The group of four voters brought the lawsuit after the high court's ruling and comments made by Wisconsin Elections Commission (WEC) Administrator Meagan Wolfe in response to the decision and who can put a ballot in the mail.
There are two ways, generally speaking, people can vote in Wisconsin: in person on election day or by absentee ballot.
For those who choose the latter and vote absentee, they can either return their ballot in person to the local clerk or by mail. However, that's not the case for people who live with a physical disability.
They need a third party to help them or what is often called “ballot return assistance” which has been an issue since the July ruling from the Wisconsin Supreme Court.
“Some voters with disabilities, including Plaintiffs, require ballot-return assistance and are physically incapable of voting in person on election day,” the lawsuit stated.
Not only did the court ban the use of ballot drop boxes, but the 4-3 ruling also made clear that ballots have to be delivered in person if returned to a municipal clerk. However, the court did not weigh in on whether someone other than the voter can handle a ballot on its way to a mailbox.
The court's majority opinion stated, “We therefore do not decide at this time whether the law permits a voter's agent to place an absentee ballot in the mail on the voter's behalf.”
About a week after the ruling, Administrator Meagan Wolfe held a press call with reporters during which she stated “The voter is the one who is required to mail their ballot, but, again, I would check with your local election official.”
The lawsuit argues the Supreme Court ruling, paired with interpretation from WEC officials, will disenfranchise disabled voters who cast an absentee ballot.
“As a result, Teigen's limitation on ballot-return assistance, combined with Wolfe's public comments on how WEC will apply Teigen to Wisconsin elections, falls unequally and unlawfully on Wisconsin voters with disabilities, like Plaintiffs,” the lawsuit said. “They can no longer fully participate in Wisconsin's absentee-voting system because their only means of doing so is now illegal.”

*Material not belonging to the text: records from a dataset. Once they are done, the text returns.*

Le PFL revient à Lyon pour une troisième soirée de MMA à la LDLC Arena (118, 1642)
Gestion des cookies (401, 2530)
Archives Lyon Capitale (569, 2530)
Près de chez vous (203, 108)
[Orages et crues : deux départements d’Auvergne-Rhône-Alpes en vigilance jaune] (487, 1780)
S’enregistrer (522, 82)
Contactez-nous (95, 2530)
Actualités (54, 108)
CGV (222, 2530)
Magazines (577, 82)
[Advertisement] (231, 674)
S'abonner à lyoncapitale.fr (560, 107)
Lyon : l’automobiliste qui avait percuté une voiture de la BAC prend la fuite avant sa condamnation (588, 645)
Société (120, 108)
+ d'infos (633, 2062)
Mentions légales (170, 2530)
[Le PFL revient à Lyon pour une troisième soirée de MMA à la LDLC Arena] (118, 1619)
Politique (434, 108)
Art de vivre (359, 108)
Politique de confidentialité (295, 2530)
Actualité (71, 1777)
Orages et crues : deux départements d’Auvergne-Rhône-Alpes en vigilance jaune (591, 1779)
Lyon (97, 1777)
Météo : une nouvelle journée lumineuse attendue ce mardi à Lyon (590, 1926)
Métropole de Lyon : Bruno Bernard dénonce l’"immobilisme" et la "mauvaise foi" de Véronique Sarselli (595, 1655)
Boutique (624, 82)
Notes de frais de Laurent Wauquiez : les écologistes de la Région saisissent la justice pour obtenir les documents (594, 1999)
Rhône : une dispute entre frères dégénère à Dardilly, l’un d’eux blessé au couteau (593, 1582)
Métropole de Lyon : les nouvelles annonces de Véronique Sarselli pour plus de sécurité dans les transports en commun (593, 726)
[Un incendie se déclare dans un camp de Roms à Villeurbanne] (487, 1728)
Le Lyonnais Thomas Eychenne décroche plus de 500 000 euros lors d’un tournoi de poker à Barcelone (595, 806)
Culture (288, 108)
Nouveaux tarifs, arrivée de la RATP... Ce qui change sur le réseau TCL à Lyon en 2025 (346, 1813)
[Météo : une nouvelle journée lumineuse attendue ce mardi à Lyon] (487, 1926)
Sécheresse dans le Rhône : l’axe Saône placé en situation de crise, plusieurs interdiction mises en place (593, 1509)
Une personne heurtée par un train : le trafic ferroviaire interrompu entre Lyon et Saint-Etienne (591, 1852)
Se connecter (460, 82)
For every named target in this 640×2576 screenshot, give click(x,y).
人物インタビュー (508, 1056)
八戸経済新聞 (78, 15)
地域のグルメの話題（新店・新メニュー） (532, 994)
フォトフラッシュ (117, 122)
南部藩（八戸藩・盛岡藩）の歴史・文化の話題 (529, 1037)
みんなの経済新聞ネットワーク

Riley Vetterkind, a spokesperson for the commission, almost immediately after, clarified the comments by Wolfe and said those remarks were not a policy statement or statutory interpretation. Rather, Wolfe was referencing Wisconsin law, which does state absentee ballot envelopes “shall be mailed by the elector.”
All of the plaintiffs are Wisconsinites who are living with disabilities. They are registered to vote and live in their own homes.
Among them is Martha Chambers of Milwaukee. We first shared her story back in June.
Twenty-seven years ago, a horseback riding accident left Chambers paralyzed from the neck down.
Now, she uses a mouth stick to fill out her ballot, but Chambers relies on a caregiver to put it in the mail for her, which is why she and others who face similar circumstances are a part of the lawsuit.
"Federal law guarantees that voters with disabilities enjoy full and equal access to state voting programs and thus that they are entitled to ballot-return assistance," the lawsuit stated. "And when a state makes it impossible for some voters with disabilities to vote at all, it violates the U.S. Constitution."